Out-of-control bottle rockets are responsible for many  serious eye injuries, including corneal abrasions, traumatic cataract, retinal  detachment, optic nerve damage, and rupture of the eyeball – all of which can  lead to potential blindness.

The AAO offers steps to  prevent fireworks-related eye injuries:

  • Don’t handle fireworks unless you and all bystanders are wearing protective  eyewear.
  • Don’t let young children play with fireworks. Older children should wear protective eyewear and be closely  supervised by an adult.
  • Make sure there are no flammable materials in the area.
  • View fireworks from at least 500 feet away.

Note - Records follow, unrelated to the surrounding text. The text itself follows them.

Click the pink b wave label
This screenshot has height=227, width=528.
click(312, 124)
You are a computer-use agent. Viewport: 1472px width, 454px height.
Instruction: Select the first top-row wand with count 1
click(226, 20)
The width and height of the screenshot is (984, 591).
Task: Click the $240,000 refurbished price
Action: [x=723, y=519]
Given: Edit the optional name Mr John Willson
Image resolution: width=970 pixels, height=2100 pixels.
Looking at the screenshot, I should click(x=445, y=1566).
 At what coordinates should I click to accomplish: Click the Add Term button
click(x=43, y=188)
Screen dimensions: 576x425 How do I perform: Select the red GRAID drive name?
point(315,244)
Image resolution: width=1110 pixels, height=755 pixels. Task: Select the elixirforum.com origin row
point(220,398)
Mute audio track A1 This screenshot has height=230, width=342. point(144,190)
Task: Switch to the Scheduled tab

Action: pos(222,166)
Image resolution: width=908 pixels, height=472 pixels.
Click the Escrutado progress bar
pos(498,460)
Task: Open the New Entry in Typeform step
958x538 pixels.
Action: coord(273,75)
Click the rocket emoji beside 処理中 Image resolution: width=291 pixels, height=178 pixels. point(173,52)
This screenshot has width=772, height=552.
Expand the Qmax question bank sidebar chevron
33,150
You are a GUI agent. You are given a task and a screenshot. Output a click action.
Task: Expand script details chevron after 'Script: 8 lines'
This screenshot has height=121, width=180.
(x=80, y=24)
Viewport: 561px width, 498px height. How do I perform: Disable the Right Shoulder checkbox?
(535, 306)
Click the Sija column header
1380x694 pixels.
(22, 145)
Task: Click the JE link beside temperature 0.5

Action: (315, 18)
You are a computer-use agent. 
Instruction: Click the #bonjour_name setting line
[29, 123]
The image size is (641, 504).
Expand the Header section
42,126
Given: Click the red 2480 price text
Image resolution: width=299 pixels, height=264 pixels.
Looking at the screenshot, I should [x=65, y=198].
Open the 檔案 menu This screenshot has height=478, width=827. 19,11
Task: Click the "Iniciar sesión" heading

A study conducted by the U.S. Consumer Product Safety Commission (CPSC) found  that in 2011, 65 percent of all fireworks injuries happened during the 30 days  surrounding Independence Day. In addition to the eyes, those injuries included  burns to the hands, head, face, and ears. Sparklersfirecrackers, and aerial devices were cited  most often.

Losing a child, an eye or a home is a tragic price to pay for backyard fireworks displays. Professional fireworks shows are safer, cheaper and more spectacular.

Have a happy and a safe Independence Day celebration.